There was the answer to my concern and worry – given in the exact moment that I asked, ” how?” In the exact moment that I needed encouragement, this lovely person had left a note giving it to me. My guess is that her Alex had already met Brian and knew what needed to be done. Call it synchronicity, call it what you will…..I know.

So on to signs. There are lots of them and while I don’t diminish any of them, I don’t run around thinking every bird in my yard is one either. I am actually fairly skeptical. I have learned that when it’s real, your body KNOWS it. There are hairs that stand up on end, there’s a warmth in your heart that stays with you. You know that you have been touched. They are kind of unmistakable but they can sneak up on you.

I understand how someone in spirit can do certain things. A soul is energy. Our physical body dies but our soul goes on. Love lives on. It makes complete sense to me that “they” can probably figure out how to use their energy to mess with lights and energy in a room, how to prod your emotions by feeding off of your own energy, etc. Other things, bewilder the heck out of me however. This is one of those things….but it happens. Coins. Quarters to be exact. Unexplainable, strange occurrences with quarters.

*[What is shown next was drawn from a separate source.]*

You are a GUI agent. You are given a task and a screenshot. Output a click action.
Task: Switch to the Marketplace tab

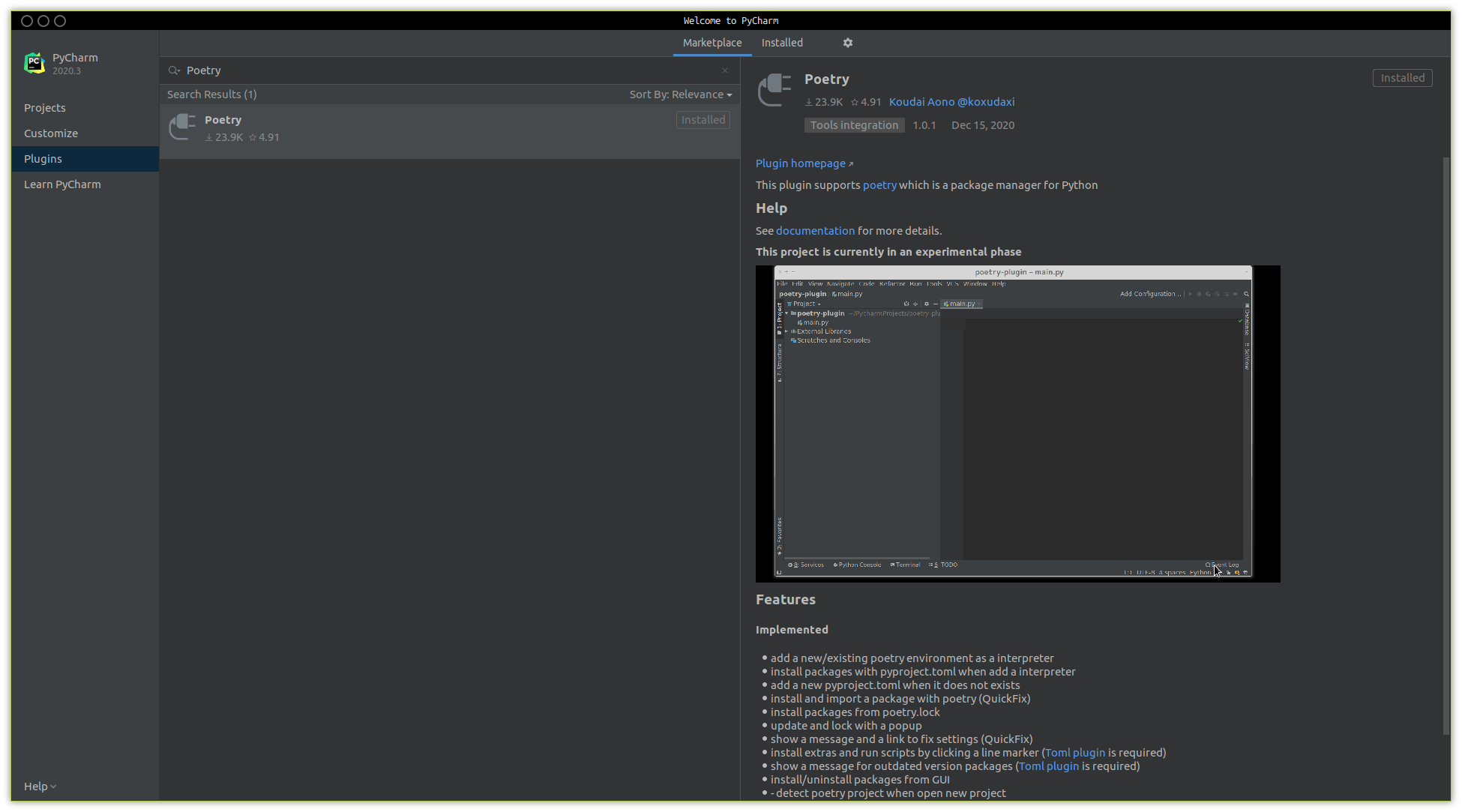[x=712, y=43]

It started simply enough. Not long after Brian left, I started to notice them, but not really notice them, in random places…where they shouldn’t be. Outside my back door (where no one ever went), in my bathroom sink, on my bed and often in pairs….the list goes on. This went on for a long time and usually, I dismissed it (why wouldn’t you?) After months of it, I began to wonder and kind of laugh at it but not give it serious thought. I’d heard the expression “pennies from heaven” but thought it kind of silly. How could that be?

Some time later, I was messaging with Brian’s best friend’s mom who told me he was heavy on her mind as the kids were coming in for a hunting weekend and that Brian should be there. He loved those weekends and her cooking. Just as she was thinking about it, she said that a penny fell out of thin air in the middle of the kitchen and hit the floor right next to her. We laughed and I said that I had been getting quarters but I was his mom so I must rank higher.

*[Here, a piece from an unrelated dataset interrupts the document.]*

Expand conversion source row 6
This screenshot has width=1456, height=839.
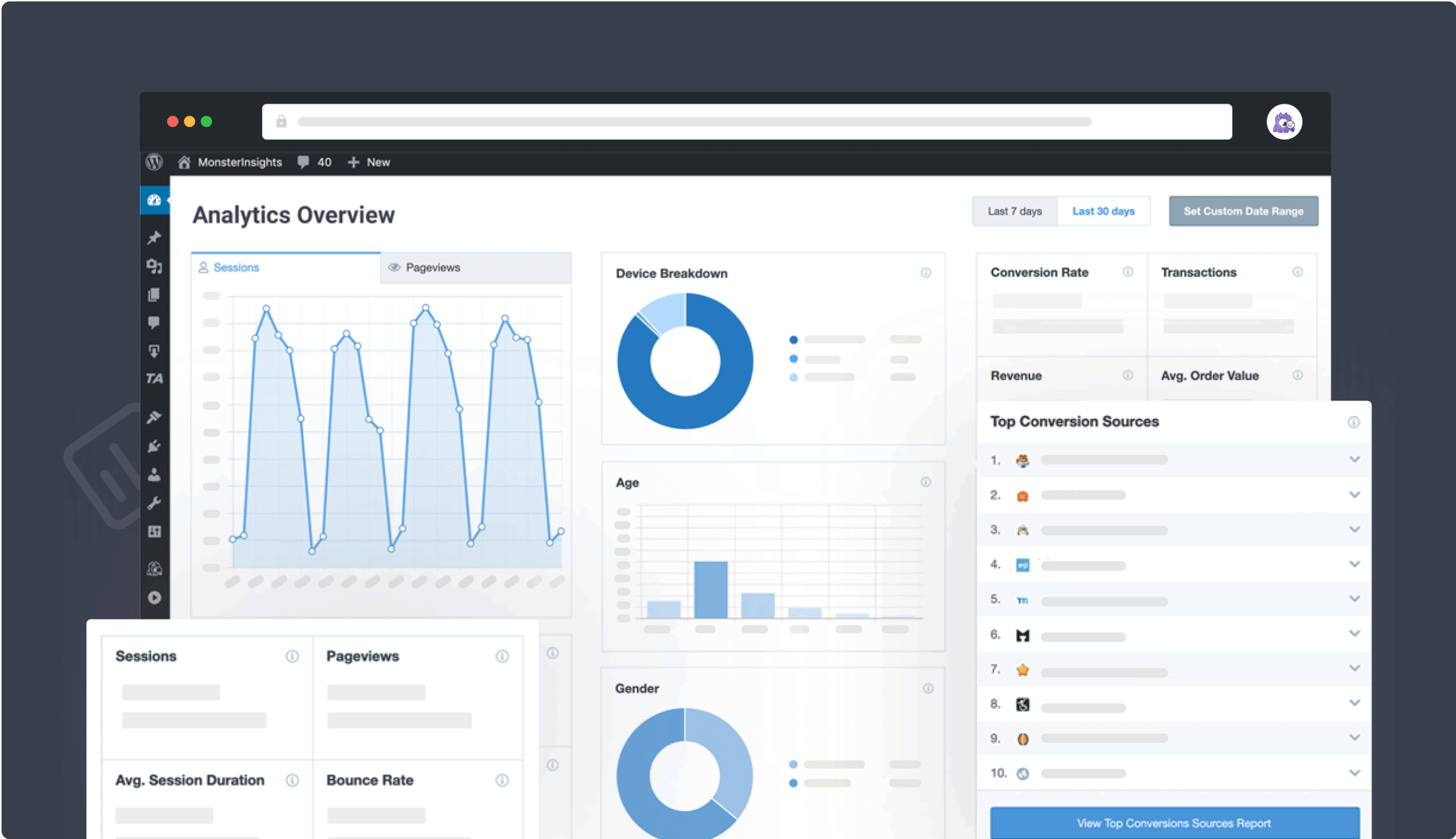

Of course the story got relayed to her son who was, as expected, skeptical and shrugged it off. Time passed and it seemed that Brian decided that his buddy should be treated to the same. He began to receive quarters himself in odd places, much like I had been. Like me, he carried doubt as to how real it was until….

His mom messaged me a photo that he sent to her one morning. It is unexplainable in every way. He sent it and told her what it was but for several hours did not want to talk about it. The reality of it obviously took time to comprehend. Her son/Brian’s friend lived alone at the time, went to sleep the night before and awoke with this quarter on the wall above his bed. There was no glue, no tape, no anything holding it there. It was just ON the wall. As if Brian were telling him, in his 20 year old Brian way, “Man, it is really me.”

The quarters continued for a long time – I was having lunch in a restaurant in New Orleans and went to the restroom. It was a large single occupancy room with an oriental rug on the floor. Out of no where, I caught out of the corner of my eye a flash followed by a thump of something hitting the floor about a foot or so away from me. You guessed it, a shiny new quarter lay on the rug. All I could do was smile and say thank you.

More than once, I’ve gotten change back on a ticket that should have been a couple of cents only to open the book and have two quarters there instead. I can’t event count how many times I open my luggage and find a quarter in it when I KNOW it was cleaned out the last time I unpacked. We laugh about that all the time. I think it’s his way of telling me he’s going along.

It makes zero sense to me – it’s completely illogical, ridiculous even. I mean seriously? All I can say is it happened.

I said before that I’ve spoken to mediums. I spoke to one about the quarters. She laughed out loud at Brian’s response when she asked him, “Why quarters?” (Apparently that particular denomination is not all that common) It was so simply Brian….. “Because I can.”